--- Provided entries Enclosed Below ---
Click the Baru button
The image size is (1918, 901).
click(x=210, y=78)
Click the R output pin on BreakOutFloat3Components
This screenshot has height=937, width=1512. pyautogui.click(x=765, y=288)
--- End of Enclosed Provided entries ---
Would you set down every record again, exactly as it appears above?

Click the Baru button
The image size is (1918, 901).
click(x=210, y=78)
Click the R output pin on BreakOutFloat3Components
This screenshot has height=937, width=1512. pyautogui.click(x=765, y=288)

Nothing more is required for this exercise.